───── PASAJE CITADO

Expliquémoslo detalladamente: un
niño nacido fuera del matrimonio no tiene existencia legal. Por lo tanto, no
tiene ninguna existencia. Dos duelistas que se enfrentan en un campo a pesar de
que las leyes prohíben hacerlo, tampoco tienen existencia legal. Por lo tanto,
no existen. ¿Recriminaciones? ¿Asombro? Detalles sin importancia. A los ojos de
Kant, lo que no existe por la ley, para la ley y en la ley sencillamente no
existe en absoluto. ¿Lo real? Una ficción. ¿La Idea? La única realidad. El
sujeto de derecho dispone de un ser noúmeno que hace posible su ser
fenomenológico. Fuera del derecho, no hay nada más.
Extrapolemos, pero sólo un poco.

──────────

> [QUÉ SE PIDE]
a – ¿Qué dos casos pone el pasaje citado como ejemplos de algo que no tiene existencia legal?
b – Transcribe el pasaje citado desde "Expliquémoslo detalladamente: un" hasta "hay nada más.", ambos fragmentos incluidos.

───── MATERIAL MOSTRADO

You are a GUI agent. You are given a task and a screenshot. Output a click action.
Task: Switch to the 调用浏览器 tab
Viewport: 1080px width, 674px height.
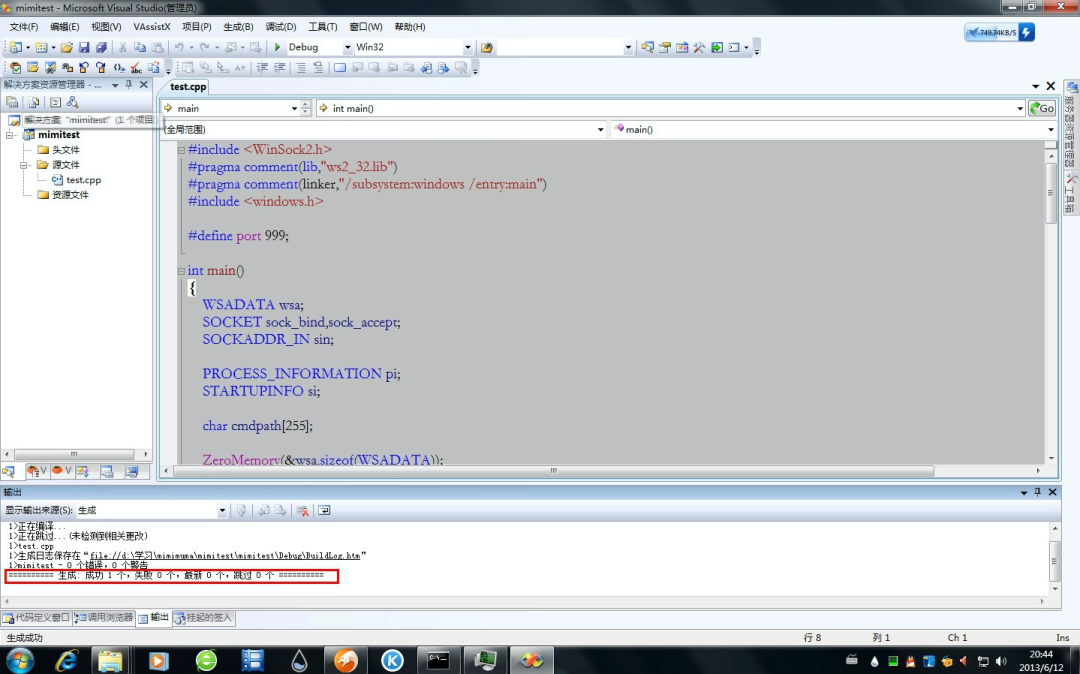[104, 618]
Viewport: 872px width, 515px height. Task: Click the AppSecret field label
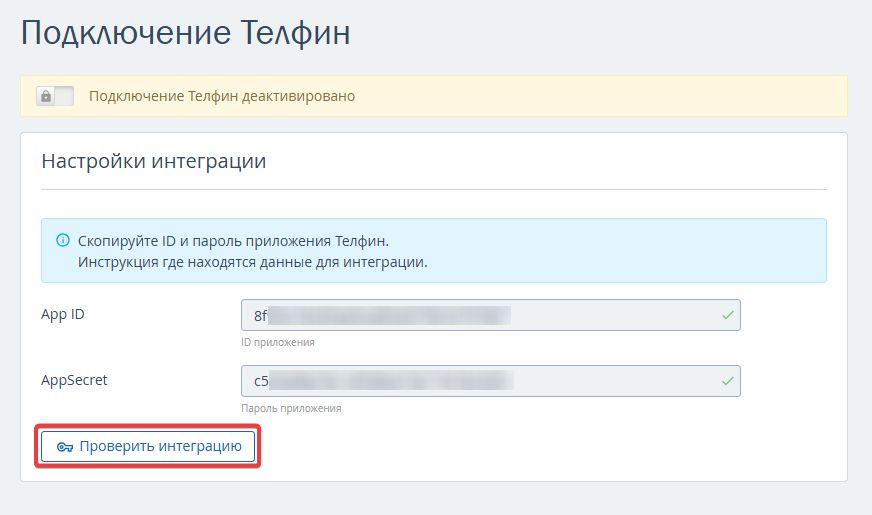73,380
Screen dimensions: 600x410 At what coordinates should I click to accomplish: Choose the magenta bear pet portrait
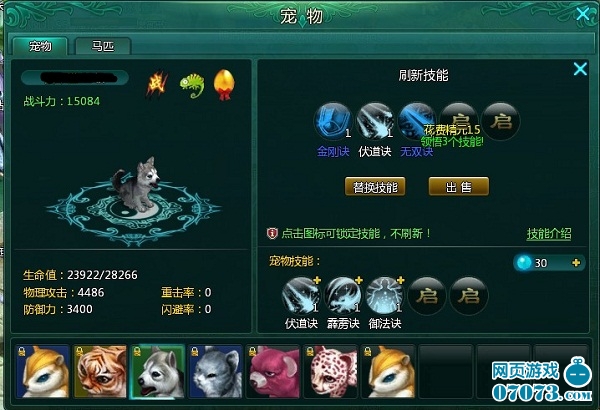[x=273, y=371]
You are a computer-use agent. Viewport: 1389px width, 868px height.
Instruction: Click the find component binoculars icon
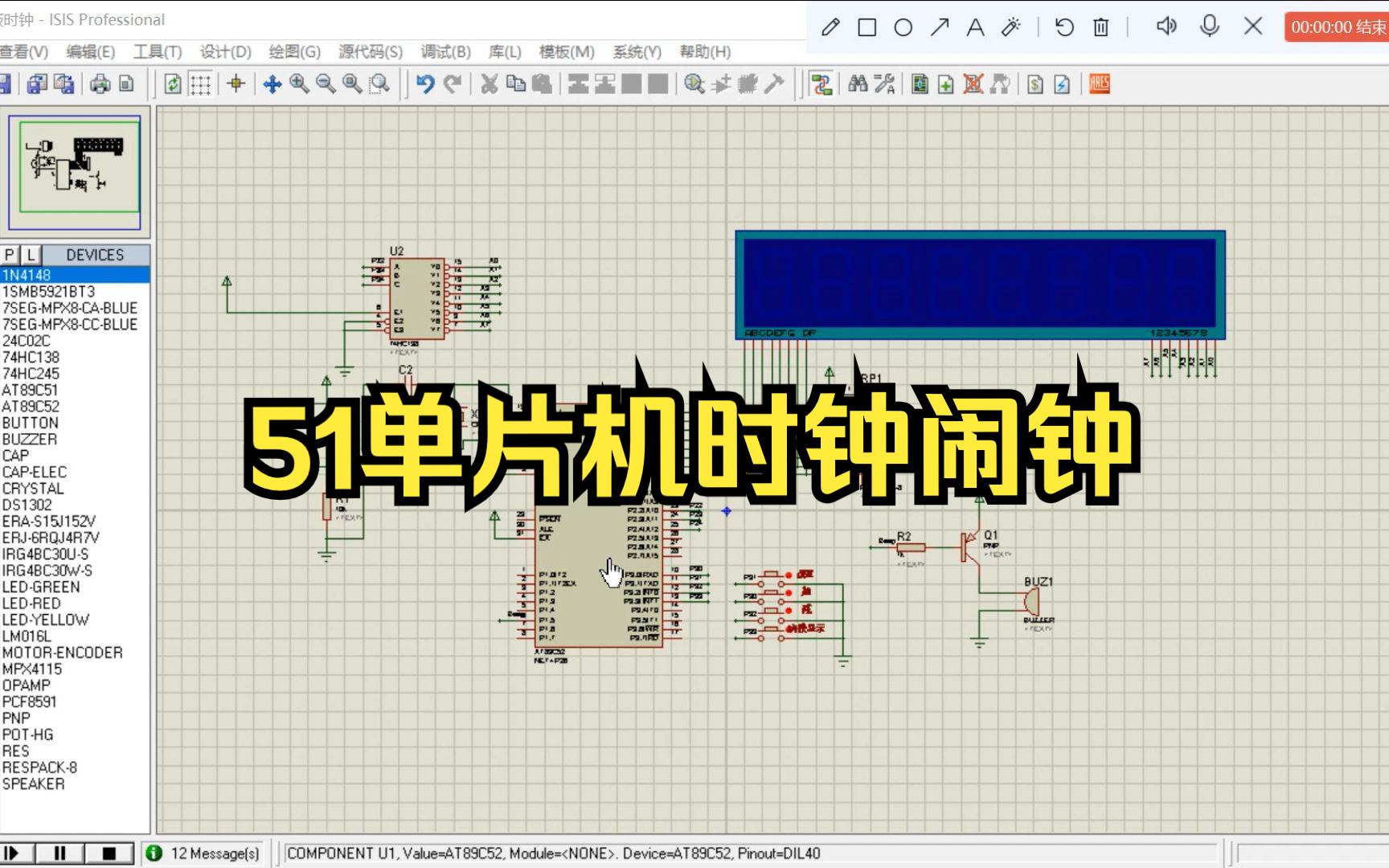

──────────

> [RESPUESTAS ESPERADAS]
a – Un niño nacido fuera del matrimonio y dos duelistas que se enfrentan en un campo pese a que las leyes lo prohíben.

b –
Expliquémoslo detalladamente: un
niño nacido fuera del matrimonio no tiene existencia legal. Por lo tanto, no
tiene ninguna existencia. Dos duelistas que se enfrentan en un campo a pesar de
que las leyes prohíben hacerlo, tampoco tienen existencia legal. Por lo tanto,
no existen. ¿Recriminaciones? ¿Asombro? Detalles sin importancia. A los ojos de
Kant, lo que no existe por la ley, para la ley y en la ley sencillamente no
existe en absoluto. ¿Lo real? Una ficción. ¿La Idea? La única realidad. El
sujeto de derecho dispone de un ser noúmeno que hace posible su ser
fenomenológico. Fuera del derecho, no hay nada más.